• _REQUIRED ACTION_:
From the first line of the data below, copy each line up to the one containing "Screen dimensions: 1087x2417", and include that line too.

= Beginning of Section =

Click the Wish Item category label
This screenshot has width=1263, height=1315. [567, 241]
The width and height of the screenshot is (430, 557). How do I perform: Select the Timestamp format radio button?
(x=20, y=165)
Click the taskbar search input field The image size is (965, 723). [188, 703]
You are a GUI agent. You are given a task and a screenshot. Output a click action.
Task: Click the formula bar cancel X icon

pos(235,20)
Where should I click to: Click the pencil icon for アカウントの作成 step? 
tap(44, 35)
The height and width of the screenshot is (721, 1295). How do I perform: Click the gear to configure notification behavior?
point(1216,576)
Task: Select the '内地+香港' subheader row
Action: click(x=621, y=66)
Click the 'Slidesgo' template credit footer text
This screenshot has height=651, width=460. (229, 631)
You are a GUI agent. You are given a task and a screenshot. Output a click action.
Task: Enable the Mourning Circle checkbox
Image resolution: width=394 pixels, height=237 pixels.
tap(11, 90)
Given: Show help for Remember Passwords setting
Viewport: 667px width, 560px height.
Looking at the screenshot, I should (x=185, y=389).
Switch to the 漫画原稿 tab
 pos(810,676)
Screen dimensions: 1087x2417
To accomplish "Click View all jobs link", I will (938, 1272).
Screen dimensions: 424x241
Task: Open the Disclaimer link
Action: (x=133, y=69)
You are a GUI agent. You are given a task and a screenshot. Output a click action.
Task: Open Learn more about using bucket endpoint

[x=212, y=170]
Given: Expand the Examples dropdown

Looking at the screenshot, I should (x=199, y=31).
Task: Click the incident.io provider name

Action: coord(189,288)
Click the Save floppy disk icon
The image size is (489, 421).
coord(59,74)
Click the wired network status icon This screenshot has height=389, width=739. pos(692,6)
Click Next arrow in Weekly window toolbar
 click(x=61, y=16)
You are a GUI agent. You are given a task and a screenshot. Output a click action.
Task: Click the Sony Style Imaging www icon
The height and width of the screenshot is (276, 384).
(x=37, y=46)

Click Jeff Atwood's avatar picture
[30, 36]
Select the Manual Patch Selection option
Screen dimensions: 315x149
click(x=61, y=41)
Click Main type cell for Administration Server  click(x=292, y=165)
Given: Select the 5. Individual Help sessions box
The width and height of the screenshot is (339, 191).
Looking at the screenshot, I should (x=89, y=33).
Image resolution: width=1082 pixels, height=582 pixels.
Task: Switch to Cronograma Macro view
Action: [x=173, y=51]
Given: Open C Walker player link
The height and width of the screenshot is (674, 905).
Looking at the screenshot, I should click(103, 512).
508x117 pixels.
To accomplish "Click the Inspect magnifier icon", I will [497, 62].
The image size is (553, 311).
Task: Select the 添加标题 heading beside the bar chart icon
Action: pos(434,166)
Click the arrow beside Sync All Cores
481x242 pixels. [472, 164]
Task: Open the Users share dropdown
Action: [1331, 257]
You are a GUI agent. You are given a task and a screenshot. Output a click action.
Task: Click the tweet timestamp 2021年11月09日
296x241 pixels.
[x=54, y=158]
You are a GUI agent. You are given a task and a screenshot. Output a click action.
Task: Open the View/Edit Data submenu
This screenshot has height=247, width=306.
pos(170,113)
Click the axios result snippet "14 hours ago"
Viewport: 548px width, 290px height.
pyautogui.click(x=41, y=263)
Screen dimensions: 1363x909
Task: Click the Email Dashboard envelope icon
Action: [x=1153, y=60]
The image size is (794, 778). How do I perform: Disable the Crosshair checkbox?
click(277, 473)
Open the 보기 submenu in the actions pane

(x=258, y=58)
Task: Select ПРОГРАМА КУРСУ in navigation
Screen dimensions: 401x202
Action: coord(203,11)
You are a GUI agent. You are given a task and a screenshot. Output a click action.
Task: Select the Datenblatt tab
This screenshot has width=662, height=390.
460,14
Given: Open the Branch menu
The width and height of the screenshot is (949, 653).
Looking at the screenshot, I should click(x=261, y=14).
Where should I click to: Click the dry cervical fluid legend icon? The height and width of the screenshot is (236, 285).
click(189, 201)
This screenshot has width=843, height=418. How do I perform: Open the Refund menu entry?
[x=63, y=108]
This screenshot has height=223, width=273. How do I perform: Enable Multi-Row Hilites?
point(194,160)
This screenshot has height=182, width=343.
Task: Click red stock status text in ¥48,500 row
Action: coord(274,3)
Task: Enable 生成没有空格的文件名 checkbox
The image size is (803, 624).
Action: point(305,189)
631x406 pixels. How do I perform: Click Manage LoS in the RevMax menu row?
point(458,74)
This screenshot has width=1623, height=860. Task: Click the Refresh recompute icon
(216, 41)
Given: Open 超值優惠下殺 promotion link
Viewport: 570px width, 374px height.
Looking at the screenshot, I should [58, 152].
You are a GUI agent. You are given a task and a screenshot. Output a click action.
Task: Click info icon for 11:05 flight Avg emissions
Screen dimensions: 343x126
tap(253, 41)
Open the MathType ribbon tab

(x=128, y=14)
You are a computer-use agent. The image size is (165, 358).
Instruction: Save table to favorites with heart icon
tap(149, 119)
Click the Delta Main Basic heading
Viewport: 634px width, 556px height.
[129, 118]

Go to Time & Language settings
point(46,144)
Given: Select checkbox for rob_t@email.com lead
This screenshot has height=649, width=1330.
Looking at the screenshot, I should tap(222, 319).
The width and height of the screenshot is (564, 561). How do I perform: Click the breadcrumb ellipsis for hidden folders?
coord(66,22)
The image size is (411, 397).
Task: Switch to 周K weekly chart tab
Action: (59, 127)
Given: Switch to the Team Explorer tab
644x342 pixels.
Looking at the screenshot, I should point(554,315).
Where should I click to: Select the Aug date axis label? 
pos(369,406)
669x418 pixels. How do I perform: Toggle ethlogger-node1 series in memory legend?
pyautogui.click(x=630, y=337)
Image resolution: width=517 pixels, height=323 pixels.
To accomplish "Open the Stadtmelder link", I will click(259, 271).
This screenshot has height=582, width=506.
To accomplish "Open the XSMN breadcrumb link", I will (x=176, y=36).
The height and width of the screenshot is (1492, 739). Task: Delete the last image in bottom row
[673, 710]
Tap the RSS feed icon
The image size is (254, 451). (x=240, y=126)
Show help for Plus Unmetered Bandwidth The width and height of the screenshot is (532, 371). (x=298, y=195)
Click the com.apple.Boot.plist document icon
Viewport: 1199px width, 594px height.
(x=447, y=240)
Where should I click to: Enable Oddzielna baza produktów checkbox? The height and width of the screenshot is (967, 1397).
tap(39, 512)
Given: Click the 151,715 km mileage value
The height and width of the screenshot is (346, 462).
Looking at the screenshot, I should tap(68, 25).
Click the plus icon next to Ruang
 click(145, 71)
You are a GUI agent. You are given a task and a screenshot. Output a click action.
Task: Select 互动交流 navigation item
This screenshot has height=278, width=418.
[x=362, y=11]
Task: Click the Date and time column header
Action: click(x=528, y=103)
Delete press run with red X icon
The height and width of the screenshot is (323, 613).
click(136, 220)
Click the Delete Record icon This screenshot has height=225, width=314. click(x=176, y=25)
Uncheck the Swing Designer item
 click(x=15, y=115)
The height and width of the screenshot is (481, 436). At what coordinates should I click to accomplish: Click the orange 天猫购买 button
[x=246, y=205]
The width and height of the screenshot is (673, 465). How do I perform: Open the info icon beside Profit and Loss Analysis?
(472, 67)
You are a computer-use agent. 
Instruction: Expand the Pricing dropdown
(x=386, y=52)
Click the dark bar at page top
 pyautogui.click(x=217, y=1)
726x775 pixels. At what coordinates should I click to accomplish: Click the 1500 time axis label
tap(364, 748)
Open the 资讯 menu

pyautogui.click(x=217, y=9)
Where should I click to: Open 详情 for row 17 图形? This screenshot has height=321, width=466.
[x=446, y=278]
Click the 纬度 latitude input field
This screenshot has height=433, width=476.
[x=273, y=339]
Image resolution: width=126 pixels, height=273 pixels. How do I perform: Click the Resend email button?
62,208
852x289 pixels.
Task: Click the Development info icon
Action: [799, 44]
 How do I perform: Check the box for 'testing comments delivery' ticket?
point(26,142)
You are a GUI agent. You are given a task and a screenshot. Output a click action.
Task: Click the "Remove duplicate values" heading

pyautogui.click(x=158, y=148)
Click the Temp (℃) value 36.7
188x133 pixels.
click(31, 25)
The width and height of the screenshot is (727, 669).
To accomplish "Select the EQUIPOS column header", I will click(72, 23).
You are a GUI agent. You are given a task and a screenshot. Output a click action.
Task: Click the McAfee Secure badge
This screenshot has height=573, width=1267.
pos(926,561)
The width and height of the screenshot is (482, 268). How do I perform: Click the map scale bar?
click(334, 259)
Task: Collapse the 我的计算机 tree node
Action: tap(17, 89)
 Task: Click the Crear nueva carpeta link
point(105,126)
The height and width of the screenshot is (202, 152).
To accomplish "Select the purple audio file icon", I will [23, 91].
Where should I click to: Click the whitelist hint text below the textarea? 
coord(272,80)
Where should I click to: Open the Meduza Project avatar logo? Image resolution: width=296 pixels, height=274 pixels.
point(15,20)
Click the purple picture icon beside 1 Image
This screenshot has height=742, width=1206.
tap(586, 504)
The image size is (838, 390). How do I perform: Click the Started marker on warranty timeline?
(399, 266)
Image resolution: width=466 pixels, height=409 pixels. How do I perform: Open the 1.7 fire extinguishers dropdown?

= End of Section =

• _REPLY TO THE EXERCISE_:
Click the Wish Item category label
This screenshot has width=1263, height=1315. [567, 241]
The width and height of the screenshot is (430, 557). How do I perform: Select the Timestamp format radio button?
(x=20, y=165)
Click the taskbar search input field The image size is (965, 723). [188, 703]
You are a GUI agent. You are given a task and a screenshot. Output a click action.
Task: Click the formula bar cancel X icon

pos(235,20)
Where should I click to: Click the pencil icon for アカウントの作成 step? 
tap(44, 35)
The height and width of the screenshot is (721, 1295). How do I perform: Click the gear to configure notification behavior?
point(1216,576)
Task: Select the '内地+香港' subheader row
Action: click(x=621, y=66)
Click the 'Slidesgo' template credit footer text
This screenshot has height=651, width=460. (229, 631)
You are a GUI agent. You are given a task and a screenshot. Output a click action.
Task: Enable the Mourning Circle checkbox
Image resolution: width=394 pixels, height=237 pixels.
tap(11, 90)
Given: Show help for Remember Passwords setting
Viewport: 667px width, 560px height.
Looking at the screenshot, I should (x=185, y=389).
Switch to the 漫画原稿 tab
 pos(810,676)
Screen dimensions: 1087x2417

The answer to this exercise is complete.